Let’s reflect on those remarks.
If the patient cannot speak for him or herself, then surely the doctor knows best, right? Not necessarily. In Canada we have long recognized that the doctor does not automatically know best. Our laws and practices recognize that physicians propose treatment options and patients decide. If an individual who cannot give consent for themselves has not given instruction or is incapable of giving instruction to a physician then someone who knows the patient well (or in some instances is appointed by government with the responsibility of learning about the patient) will become their substitute decision maker (SDM). The SDM is responsible to consider decisions from the perspective of the patient – including the patient’s worldview, religious beliefs, life experiences, etc – and to make decisions they believe to be in the best interests of the patient.
Doctors are people. SDM’s are people. People are not perfect; which doctors acknowledge through purchasing malpractice insurance. There may be disagreement about what each thinks is best for the patient. The recourse is to a legislatively mandated small group of people who are not connected to the patient or his treatment; have complementary training and experience to understand the issues presented to them; and, have a structured set of guidelines to assist them in making a decision to resolve the impasse. This latter group is the Consent and Capacity Board. Access to the Board is free.
In a nation where the Chief Justice of the Supreme Court of Canada has expressed concern that access to the courts is becoming increasingly difficult, one would think the solution of a Consent and Capacity Board would be welcome. There is no cost to the family or the doctors and the matter is resolved fairly quickly rather than being potentially tied up for years in court. However, physicians have access to one of the best funded legal structures in the country, the Canadian Medical Protective Association, and don’t need to worry about the expense of going to court. And, a court battle like this one could potentially secure them greater authority over patient treatment decisions. On the patient side, Hassan Rasouli’s family has been forced to pay substantial legal fees – risking all for their loved one – as the CMPA has argued and lost its case in the Ontario Superior Court and the Ontario Court of Appeal while heading to the Supreme Court of Canada. Going to court should not be the future of disagreement about consent. No family should have to choose between mortgaging their lives and assessing the value of a loved one.

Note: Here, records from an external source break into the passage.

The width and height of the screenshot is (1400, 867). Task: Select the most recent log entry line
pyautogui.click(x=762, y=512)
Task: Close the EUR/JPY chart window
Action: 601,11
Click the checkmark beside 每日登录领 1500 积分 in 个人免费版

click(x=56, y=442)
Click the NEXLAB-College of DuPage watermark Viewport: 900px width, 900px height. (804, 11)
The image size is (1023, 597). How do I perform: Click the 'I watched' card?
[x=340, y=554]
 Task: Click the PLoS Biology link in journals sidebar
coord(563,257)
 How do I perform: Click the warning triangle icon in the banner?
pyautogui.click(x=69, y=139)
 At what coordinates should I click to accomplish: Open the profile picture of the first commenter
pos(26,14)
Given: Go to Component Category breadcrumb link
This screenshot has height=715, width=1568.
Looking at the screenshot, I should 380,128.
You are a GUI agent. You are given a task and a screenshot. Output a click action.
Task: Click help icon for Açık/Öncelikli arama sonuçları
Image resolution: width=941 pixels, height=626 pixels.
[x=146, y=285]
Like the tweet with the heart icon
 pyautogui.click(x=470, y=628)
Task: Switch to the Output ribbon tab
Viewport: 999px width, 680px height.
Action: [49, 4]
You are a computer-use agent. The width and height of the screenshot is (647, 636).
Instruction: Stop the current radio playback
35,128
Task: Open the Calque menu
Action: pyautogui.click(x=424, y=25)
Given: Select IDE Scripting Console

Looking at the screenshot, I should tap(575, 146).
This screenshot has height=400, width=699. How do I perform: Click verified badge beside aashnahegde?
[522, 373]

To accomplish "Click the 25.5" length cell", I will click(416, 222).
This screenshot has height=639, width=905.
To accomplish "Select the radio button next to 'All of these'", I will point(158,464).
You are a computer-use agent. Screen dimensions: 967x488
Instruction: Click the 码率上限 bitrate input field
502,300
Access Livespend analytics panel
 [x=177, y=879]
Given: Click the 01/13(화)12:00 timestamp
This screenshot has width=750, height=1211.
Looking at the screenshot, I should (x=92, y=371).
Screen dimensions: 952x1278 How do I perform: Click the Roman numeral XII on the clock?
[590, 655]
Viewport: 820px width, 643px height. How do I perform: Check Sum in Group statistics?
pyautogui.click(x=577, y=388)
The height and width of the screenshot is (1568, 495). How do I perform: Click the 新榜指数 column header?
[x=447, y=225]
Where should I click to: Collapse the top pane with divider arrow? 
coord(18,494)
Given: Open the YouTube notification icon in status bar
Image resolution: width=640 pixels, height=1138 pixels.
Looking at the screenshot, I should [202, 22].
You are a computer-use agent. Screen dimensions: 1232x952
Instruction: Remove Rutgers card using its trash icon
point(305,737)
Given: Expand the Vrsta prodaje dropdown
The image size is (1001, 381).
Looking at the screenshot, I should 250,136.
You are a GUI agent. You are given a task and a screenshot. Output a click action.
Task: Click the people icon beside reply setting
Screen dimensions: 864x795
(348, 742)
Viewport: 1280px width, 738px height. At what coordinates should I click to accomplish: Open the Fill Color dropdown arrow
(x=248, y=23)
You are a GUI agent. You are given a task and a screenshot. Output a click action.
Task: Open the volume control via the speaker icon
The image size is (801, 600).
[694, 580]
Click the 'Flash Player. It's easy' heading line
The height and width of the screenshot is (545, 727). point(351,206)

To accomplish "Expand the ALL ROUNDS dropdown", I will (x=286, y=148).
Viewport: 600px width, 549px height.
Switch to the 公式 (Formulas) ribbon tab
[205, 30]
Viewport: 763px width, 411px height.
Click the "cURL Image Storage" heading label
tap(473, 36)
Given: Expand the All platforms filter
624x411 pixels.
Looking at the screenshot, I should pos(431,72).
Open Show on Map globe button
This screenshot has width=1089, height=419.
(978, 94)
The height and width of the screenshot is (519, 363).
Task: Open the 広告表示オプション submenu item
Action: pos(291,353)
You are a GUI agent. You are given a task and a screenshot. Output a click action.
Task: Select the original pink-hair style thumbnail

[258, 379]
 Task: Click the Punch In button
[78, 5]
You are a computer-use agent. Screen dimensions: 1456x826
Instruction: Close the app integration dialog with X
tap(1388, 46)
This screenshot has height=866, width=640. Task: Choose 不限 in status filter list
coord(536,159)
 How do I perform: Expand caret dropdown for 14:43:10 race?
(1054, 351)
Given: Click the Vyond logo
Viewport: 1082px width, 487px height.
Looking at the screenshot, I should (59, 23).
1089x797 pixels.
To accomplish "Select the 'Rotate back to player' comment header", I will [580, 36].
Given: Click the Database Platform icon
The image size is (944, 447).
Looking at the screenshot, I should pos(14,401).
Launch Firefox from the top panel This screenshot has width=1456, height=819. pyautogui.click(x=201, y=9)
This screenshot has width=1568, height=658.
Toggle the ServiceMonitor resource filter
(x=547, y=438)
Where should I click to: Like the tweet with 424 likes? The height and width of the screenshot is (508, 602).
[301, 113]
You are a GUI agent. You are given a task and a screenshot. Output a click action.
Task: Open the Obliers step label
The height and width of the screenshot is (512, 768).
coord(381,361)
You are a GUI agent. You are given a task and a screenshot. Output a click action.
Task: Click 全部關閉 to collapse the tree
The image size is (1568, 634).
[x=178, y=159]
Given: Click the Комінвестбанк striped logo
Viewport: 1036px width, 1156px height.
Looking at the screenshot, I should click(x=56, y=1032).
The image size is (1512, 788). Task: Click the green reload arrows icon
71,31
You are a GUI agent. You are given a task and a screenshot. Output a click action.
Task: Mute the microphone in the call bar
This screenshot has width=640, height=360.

We live in a nation where government determines the funding for our health care system. Doctors and administrators should not be asked to place a value on human life based on assessing likelihood of recovery and/or their opinion on quality of life in recovery matched against available bed space. Does the medical community really want that responsibility? It is the responsibility of government to ensure adequate funding or find an alternative delivery system that will provide for necessary treatment.
No one is looking to tell doctors what treatment to offer. And, the decision to discontinue treatment must rest with the patient, or his family. If the two can’t agree then why not access the low cost solution with medical and legal expertise rather than forcing any family into facing a decision of potential financial jeopardy; a financial decision that they might regret for spiritual, emotional, psychological or economic reasons for the rest of their lives? Perhaps, the answer doesn’t lie with the 7 judges of the Supreme Court who heard this matter but with the politicians who determine the priorities in spending taxpayers’ money. There is no price that can be placed on a life. However, in a society that has decided we are our brother’s keepers, there is a budget for the availability of medical services.